**Exercise aim**.
Of all the lines in the entries, how many carry the word "매일신문"? The reply is that number and no more.

(Saved entries)
────────────────────

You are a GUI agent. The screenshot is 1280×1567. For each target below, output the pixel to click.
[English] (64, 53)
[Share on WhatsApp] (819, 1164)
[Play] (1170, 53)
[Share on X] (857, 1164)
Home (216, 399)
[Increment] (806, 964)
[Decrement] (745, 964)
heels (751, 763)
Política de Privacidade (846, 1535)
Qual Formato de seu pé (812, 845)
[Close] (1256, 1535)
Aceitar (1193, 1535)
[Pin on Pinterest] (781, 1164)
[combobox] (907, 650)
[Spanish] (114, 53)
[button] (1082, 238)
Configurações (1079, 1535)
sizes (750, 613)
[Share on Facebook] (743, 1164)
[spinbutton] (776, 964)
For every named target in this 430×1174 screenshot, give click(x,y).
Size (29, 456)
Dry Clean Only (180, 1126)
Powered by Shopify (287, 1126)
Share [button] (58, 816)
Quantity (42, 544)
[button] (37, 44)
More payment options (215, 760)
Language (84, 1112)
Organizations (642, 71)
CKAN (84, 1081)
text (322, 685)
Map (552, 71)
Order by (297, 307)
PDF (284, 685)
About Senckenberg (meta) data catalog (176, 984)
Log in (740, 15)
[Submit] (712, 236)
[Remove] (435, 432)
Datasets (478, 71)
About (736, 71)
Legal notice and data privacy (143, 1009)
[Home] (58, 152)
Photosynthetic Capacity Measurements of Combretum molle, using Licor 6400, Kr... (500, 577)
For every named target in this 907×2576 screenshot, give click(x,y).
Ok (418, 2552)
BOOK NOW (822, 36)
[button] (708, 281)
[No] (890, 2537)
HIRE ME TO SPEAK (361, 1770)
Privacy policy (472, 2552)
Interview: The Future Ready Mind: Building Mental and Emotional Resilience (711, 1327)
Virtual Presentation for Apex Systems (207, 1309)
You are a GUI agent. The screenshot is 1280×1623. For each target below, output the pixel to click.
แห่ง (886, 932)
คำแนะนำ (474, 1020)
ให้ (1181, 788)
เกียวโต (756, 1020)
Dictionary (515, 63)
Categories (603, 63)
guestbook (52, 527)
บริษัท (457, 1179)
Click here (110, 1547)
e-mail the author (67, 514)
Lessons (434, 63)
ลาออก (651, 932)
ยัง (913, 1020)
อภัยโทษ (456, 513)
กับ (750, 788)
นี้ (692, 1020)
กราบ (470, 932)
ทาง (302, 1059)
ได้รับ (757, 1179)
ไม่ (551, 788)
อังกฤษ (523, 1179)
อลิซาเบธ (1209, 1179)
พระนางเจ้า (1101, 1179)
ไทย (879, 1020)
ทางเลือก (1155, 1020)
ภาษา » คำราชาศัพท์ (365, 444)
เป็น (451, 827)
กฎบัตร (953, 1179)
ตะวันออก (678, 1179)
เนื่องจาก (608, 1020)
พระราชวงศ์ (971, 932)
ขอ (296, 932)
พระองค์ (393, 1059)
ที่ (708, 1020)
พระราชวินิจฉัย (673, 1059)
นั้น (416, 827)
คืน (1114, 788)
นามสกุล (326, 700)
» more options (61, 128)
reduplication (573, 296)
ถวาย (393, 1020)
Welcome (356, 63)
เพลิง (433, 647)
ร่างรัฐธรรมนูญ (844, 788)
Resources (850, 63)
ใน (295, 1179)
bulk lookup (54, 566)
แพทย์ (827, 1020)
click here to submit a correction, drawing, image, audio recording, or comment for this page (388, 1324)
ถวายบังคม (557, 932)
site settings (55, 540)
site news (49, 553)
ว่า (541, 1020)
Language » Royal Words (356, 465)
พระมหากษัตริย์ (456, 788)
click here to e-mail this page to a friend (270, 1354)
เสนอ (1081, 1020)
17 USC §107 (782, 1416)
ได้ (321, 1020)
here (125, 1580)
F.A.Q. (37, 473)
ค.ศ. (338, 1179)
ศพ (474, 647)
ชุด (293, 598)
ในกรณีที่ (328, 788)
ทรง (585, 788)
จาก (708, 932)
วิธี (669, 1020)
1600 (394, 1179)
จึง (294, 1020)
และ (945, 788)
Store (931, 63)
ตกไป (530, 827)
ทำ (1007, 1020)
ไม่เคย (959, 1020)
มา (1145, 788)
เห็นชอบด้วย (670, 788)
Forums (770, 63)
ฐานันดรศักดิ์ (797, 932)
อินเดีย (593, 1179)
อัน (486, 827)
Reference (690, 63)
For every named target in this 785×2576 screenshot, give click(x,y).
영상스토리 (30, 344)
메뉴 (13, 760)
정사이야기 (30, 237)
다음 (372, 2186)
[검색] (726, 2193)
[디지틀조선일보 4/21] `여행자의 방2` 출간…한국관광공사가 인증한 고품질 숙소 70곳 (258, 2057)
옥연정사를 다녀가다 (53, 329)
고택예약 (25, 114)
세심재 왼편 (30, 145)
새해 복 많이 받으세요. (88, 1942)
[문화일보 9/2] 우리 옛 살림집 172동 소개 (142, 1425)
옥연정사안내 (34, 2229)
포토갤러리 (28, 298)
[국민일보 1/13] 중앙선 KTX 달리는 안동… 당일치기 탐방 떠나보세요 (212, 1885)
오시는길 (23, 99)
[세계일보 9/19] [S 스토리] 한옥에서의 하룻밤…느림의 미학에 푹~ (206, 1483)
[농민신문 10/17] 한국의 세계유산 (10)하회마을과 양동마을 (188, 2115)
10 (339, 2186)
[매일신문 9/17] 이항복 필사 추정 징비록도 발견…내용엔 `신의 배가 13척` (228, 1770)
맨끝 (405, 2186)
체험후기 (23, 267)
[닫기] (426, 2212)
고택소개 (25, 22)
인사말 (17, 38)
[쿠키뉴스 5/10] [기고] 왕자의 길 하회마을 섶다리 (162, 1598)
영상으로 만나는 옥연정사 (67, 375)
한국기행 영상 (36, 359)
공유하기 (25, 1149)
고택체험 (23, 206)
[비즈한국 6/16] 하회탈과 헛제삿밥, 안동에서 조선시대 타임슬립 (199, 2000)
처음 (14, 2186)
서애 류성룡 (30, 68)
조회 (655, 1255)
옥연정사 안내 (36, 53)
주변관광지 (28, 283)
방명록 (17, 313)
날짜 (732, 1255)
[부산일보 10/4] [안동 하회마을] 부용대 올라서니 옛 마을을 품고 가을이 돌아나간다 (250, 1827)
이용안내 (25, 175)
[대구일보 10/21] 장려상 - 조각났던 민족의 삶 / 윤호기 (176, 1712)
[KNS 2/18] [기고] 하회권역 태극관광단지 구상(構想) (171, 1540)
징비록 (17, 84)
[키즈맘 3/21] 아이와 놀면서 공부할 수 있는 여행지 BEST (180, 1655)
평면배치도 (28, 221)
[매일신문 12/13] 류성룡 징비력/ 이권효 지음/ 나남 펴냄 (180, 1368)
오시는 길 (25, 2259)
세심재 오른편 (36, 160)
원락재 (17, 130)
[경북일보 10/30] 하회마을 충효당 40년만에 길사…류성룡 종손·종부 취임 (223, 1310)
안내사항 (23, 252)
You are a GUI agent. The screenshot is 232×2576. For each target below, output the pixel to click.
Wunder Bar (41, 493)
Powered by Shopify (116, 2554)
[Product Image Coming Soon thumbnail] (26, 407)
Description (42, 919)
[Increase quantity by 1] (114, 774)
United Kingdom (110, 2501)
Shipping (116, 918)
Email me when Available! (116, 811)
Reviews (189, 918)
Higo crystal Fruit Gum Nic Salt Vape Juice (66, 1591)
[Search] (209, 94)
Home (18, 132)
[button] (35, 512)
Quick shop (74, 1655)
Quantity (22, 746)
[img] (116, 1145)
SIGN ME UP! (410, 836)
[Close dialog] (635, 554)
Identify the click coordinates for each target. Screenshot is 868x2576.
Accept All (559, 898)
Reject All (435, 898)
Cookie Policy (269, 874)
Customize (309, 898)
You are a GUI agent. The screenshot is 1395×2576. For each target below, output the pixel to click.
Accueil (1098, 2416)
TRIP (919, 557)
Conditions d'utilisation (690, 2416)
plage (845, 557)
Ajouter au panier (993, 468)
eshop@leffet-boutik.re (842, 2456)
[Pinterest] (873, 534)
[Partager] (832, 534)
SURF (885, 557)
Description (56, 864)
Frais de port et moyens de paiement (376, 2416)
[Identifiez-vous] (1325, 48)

────────────────────

**Written answer**.
2